在满是霞光的国道,大黄蜂若一道闪耀的流光,伴随着引擎发出空爆的声音,划过天际。
风从耳边呼呼吹过,这种极速带来的快感,仿佛在呼唤埋藏内心深处的野性,让人向往飞翔,渴望自由。
在这样极致的速度里,有那么一瞬间,陆西雨甚至感觉时望能带她穿越时间的光海,追上落日的余晖,追上往日的光阴。
世界好像停止运转,她的耳边只有渴望在喧嚣,快点,再快点,她要抓住光的尾巴,抓住梦里那些缥缈的身影,抓住过往。
她太想时间能倒流了,太想能再见到爸爸妈妈,哪怕只是一面也好。
陆西雨紧贴在时望宽阔的背上,脑海里画面倒转——
时间从舅妈抢她的钱,打她那一天开始倒流,同学们没有欺负她,表姐也没有扇她耳光,村民没有厌弃她,算命先生没有说她命里犯克,舅舅没有死,她没有回陆家镇,没有看见爸爸的尸体,妈妈没有将她拉下高台,她的手里还捧着金光闪闪的奖杯,爸爸还在跟她许诺等她拿到奖他就带她去游乐场玩……

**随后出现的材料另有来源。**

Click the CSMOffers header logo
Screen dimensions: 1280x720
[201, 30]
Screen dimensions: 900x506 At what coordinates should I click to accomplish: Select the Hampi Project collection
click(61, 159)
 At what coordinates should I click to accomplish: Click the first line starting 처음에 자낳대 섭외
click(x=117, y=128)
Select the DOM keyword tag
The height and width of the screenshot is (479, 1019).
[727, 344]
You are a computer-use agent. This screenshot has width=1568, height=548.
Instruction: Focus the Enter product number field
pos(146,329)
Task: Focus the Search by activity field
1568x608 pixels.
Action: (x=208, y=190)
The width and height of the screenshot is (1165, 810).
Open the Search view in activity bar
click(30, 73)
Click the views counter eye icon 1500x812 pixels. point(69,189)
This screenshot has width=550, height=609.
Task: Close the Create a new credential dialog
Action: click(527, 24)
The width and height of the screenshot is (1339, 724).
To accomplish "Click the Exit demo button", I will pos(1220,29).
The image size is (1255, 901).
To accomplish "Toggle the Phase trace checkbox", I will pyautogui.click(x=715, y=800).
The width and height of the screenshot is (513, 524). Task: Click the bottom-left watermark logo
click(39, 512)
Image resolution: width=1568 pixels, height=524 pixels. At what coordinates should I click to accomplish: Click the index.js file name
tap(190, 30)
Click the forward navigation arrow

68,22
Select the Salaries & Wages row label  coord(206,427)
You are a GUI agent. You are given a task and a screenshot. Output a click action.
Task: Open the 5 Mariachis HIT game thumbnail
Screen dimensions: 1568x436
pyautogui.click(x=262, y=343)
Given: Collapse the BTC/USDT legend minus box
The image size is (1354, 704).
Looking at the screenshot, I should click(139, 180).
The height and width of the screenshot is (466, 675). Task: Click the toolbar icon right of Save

“小语,钢琴先生是位高傲的绅士,他不会喜欢外套沾上橙色油漆的。”爸爸提着油漆桶一副愁眉苦脸的样子。
最后爸爸还是无奈的给檀棕色钢琴刷上橙色油漆,“钢琴先生,请接受橙色的精灵小姐,她将永远陪伴你。”
“行吧,如此,家里所有的窗帘都该要换了。”妈妈耸了耸肩,走到爸爸身旁也无奈地看着钢琴先生。
“哼!爸爸!我要告诉妈妈,你是牛皮王!”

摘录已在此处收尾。